## WRITTEN TASK
Reproduce every one of the following entries word for word.

━━━ RECORDS PROVIDED

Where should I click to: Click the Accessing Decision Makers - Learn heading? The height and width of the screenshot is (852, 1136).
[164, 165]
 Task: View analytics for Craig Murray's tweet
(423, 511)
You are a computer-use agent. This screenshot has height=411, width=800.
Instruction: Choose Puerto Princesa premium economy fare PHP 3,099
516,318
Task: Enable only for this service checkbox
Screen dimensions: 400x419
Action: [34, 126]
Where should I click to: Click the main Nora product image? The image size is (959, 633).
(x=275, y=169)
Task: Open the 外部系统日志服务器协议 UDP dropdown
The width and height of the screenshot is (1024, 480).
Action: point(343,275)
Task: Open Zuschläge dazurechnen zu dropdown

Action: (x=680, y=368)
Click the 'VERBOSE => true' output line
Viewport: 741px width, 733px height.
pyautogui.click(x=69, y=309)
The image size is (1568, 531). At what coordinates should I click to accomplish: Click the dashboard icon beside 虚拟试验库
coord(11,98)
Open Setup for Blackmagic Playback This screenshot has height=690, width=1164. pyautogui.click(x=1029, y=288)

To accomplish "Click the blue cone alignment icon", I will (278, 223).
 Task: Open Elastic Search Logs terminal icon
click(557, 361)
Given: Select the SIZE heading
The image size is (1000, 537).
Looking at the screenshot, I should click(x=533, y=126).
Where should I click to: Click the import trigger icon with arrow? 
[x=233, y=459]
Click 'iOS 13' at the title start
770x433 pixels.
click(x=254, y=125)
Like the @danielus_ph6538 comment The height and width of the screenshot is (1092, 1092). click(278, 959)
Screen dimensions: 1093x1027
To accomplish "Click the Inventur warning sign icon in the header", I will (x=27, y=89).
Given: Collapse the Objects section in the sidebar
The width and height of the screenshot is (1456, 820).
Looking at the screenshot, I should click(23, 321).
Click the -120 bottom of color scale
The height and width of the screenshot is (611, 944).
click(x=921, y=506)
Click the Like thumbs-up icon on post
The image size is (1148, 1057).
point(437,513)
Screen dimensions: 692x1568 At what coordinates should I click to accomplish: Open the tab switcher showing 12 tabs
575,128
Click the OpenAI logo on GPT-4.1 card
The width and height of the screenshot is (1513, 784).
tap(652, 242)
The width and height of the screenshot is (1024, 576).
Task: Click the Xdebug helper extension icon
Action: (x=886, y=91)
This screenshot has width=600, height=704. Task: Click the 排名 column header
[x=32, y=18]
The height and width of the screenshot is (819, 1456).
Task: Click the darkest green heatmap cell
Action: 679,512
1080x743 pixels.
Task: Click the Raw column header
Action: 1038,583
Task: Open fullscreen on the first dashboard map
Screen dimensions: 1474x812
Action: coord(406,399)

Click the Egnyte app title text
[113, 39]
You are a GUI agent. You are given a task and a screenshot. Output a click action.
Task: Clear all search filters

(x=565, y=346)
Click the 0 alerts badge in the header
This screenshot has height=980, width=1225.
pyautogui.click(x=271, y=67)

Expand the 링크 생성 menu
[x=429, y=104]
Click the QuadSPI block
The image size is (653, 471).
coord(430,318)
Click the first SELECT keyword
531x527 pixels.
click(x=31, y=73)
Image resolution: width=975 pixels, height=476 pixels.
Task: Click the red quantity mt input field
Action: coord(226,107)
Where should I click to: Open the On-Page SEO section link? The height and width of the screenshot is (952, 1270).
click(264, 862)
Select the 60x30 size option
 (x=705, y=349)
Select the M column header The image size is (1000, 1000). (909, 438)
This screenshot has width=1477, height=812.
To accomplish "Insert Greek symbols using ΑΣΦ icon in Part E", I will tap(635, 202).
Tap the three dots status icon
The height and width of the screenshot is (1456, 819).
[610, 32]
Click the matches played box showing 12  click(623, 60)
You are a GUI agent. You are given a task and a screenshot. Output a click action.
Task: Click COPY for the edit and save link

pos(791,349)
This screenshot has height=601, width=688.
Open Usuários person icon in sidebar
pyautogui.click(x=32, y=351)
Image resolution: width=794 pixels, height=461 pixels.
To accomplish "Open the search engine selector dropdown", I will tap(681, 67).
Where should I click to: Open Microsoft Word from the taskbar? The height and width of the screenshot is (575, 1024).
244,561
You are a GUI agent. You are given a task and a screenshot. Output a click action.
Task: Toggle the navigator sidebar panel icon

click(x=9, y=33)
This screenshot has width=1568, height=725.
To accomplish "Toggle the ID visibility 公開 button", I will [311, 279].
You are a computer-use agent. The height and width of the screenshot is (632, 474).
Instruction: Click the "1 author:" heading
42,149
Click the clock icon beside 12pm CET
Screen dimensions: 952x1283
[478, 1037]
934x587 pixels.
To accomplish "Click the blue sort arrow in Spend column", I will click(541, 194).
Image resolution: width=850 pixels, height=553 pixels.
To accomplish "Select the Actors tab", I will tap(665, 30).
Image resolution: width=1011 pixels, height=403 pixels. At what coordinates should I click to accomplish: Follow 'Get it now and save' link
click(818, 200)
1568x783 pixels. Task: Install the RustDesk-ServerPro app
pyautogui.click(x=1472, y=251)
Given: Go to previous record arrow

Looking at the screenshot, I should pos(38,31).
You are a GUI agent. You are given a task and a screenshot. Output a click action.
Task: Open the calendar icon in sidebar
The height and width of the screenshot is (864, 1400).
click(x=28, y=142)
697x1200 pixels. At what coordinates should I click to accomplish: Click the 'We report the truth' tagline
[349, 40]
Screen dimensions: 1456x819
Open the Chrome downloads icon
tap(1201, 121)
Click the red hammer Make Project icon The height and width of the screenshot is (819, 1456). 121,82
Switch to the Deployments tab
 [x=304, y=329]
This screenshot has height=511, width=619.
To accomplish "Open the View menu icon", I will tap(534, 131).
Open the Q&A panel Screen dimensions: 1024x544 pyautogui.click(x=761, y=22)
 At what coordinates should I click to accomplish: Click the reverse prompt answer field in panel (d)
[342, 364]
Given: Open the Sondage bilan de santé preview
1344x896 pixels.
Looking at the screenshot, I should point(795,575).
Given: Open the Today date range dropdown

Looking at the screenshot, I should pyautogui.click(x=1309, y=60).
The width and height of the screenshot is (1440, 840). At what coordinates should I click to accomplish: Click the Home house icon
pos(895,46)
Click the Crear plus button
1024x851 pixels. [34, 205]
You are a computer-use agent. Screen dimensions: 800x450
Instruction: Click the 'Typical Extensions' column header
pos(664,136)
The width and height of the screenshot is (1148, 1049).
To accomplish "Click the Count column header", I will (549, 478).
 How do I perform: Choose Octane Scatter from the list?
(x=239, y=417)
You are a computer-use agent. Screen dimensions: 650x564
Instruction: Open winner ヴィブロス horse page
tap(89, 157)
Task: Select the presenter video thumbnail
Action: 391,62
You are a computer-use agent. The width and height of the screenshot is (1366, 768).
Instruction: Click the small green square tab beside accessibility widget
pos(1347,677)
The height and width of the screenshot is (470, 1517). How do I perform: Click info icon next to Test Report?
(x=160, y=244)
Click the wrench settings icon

━━━━━━

## FINAL RESULT
Where should I click to: Click the Accessing Decision Makers - Learn heading? The height and width of the screenshot is (852, 1136).
[164, 165]
 Task: View analytics for Craig Murray's tweet
(423, 511)
You are a computer-use agent. This screenshot has height=411, width=800.
Instruction: Choose Puerto Princesa premium economy fare PHP 3,099
516,318
Task: Enable only for this service checkbox
Screen dimensions: 400x419
Action: [34, 126]
Where should I click to: Click the main Nora product image? The image size is (959, 633).
(x=275, y=169)
Task: Open the 外部系统日志服务器协议 UDP dropdown
The width and height of the screenshot is (1024, 480).
Action: point(343,275)
Task: Open Zuschläge dazurechnen zu dropdown

Action: (x=680, y=368)
Click the 'VERBOSE => true' output line
Viewport: 741px width, 733px height.
pyautogui.click(x=69, y=309)
The image size is (1568, 531). At what coordinates should I click to accomplish: Click the dashboard icon beside 虚拟试验库
coord(11,98)
Open Setup for Blackmagic Playback This screenshot has height=690, width=1164. pyautogui.click(x=1029, y=288)

To accomplish "Click the blue cone alignment icon", I will (278, 223).
 Task: Open Elastic Search Logs terminal icon
click(557, 361)
Given: Select the SIZE heading
The image size is (1000, 537).
Looking at the screenshot, I should click(x=533, y=126).
Where should I click to: Click the import trigger icon with arrow? 
[x=233, y=459]
Click 'iOS 13' at the title start
770x433 pixels.
click(x=254, y=125)
Like the @danielus_ph6538 comment The height and width of the screenshot is (1092, 1092). click(278, 959)
Screen dimensions: 1093x1027
To accomplish "Click the Inventur warning sign icon in the header", I will (x=27, y=89).
Given: Collapse the Objects section in the sidebar
The width and height of the screenshot is (1456, 820).
Looking at the screenshot, I should click(23, 321).
Click the -120 bottom of color scale
The height and width of the screenshot is (611, 944).
click(x=921, y=506)
Click the Like thumbs-up icon on post
The image size is (1148, 1057).
point(437,513)
Screen dimensions: 692x1568 At what coordinates should I click to accomplish: Open the tab switcher showing 12 tabs
575,128
Click the OpenAI logo on GPT-4.1 card
The width and height of the screenshot is (1513, 784).
tap(652, 242)
The width and height of the screenshot is (1024, 576).
Task: Click the Xdebug helper extension icon
Action: (x=886, y=91)
This screenshot has width=600, height=704. Task: Click the 排名 column header
[x=32, y=18]
The height and width of the screenshot is (819, 1456).
Task: Click the darkest green heatmap cell
Action: 679,512
1080x743 pixels.
Task: Click the Raw column header
Action: 1038,583
Task: Open fullscreen on the first dashboard map
Screen dimensions: 1474x812
Action: coord(406,399)

Click the Egnyte app title text
[113, 39]
You are a GUI agent. You are given a task and a screenshot. Output a click action.
Task: Clear all search filters

(x=565, y=346)
Click the 0 alerts badge in the header
This screenshot has height=980, width=1225.
pyautogui.click(x=271, y=67)

Expand the 링크 생성 menu
[x=429, y=104]
Click the QuadSPI block
The image size is (653, 471).
coord(430,318)
Click the first SELECT keyword
531x527 pixels.
click(x=31, y=73)
Image resolution: width=975 pixels, height=476 pixels.
Task: Click the red quantity mt input field
Action: coord(226,107)
Where should I click to: Open the On-Page SEO section link? The height and width of the screenshot is (952, 1270).
click(264, 862)
Select the 60x30 size option
 (x=705, y=349)
Select the M column header The image size is (1000, 1000). (909, 438)
This screenshot has width=1477, height=812.
To accomplish "Insert Greek symbols using ΑΣΦ icon in Part E", I will tap(635, 202).
Tap the three dots status icon
The height and width of the screenshot is (1456, 819).
[610, 32]
Click the matches played box showing 12  click(623, 60)
You are a GUI agent. You are given a task and a screenshot. Output a click action.
Task: Click COPY for the edit and save link

pos(791,349)
This screenshot has height=601, width=688.
Open Usuários person icon in sidebar
pyautogui.click(x=32, y=351)
Image resolution: width=794 pixels, height=461 pixels.
To accomplish "Open the search engine selector dropdown", I will tap(681, 67).
Where should I click to: Open Microsoft Word from the taskbar? The height and width of the screenshot is (575, 1024).
244,561
You are a GUI agent. You are given a task and a screenshot. Output a click action.
Task: Toggle the navigator sidebar panel icon

click(x=9, y=33)
This screenshot has width=1568, height=725.
To accomplish "Toggle the ID visibility 公開 button", I will [311, 279].
You are a computer-use agent. The height and width of the screenshot is (632, 474).
Instruction: Click the "1 author:" heading
42,149
Click the clock icon beside 12pm CET
Screen dimensions: 952x1283
[478, 1037]
934x587 pixels.
To accomplish "Click the blue sort arrow in Spend column", I will click(541, 194).
Image resolution: width=850 pixels, height=553 pixels.
To accomplish "Select the Actors tab", I will tap(665, 30).
Image resolution: width=1011 pixels, height=403 pixels. At what coordinates should I click to accomplish: Follow 'Get it now and save' link
click(818, 200)
1568x783 pixels. Task: Install the RustDesk-ServerPro app
pyautogui.click(x=1472, y=251)
Given: Go to previous record arrow

Looking at the screenshot, I should pos(38,31).
You are a GUI agent. You are given a task and a screenshot. Output a click action.
Task: Open the calendar icon in sidebar
The height and width of the screenshot is (864, 1400).
click(x=28, y=142)
697x1200 pixels. At what coordinates should I click to accomplish: Click the 'We report the truth' tagline
[349, 40]
Screen dimensions: 1456x819
Open the Chrome downloads icon
tap(1201, 121)
Click the red hammer Make Project icon The height and width of the screenshot is (819, 1456). 121,82
Switch to the Deployments tab
 [x=304, y=329]
This screenshot has height=511, width=619.
To accomplish "Open the View menu icon", I will tap(534, 131).
Open the Q&A panel Screen dimensions: 1024x544 pyautogui.click(x=761, y=22)
 At what coordinates should I click to accomplish: Click the reverse prompt answer field in panel (d)
[342, 364]
Given: Open the Sondage bilan de santé preview
1344x896 pixels.
Looking at the screenshot, I should point(795,575).
Given: Open the Today date range dropdown

Looking at the screenshot, I should pyautogui.click(x=1309, y=60).
The width and height of the screenshot is (1440, 840). At what coordinates should I click to accomplish: Click the Home house icon
pos(895,46)
Click the Crear plus button
1024x851 pixels. [34, 205]
You are a computer-use agent. Screen dimensions: 800x450
Instruction: Click the 'Typical Extensions' column header
pos(664,136)
The width and height of the screenshot is (1148, 1049).
To accomplish "Click the Count column header", I will (549, 478).
 How do I perform: Choose Octane Scatter from the list?
(x=239, y=417)
You are a computer-use agent. Screen dimensions: 650x564
Instruction: Open winner ヴィブロス horse page
tap(89, 157)
Task: Select the presenter video thumbnail
Action: 391,62
You are a computer-use agent. The width and height of the screenshot is (1366, 768).
Instruction: Click the small green square tab beside accessibility widget
pos(1347,677)
The height and width of the screenshot is (470, 1517). How do I perform: Click info icon next to Test Report?
(x=160, y=244)
Click the wrench settings icon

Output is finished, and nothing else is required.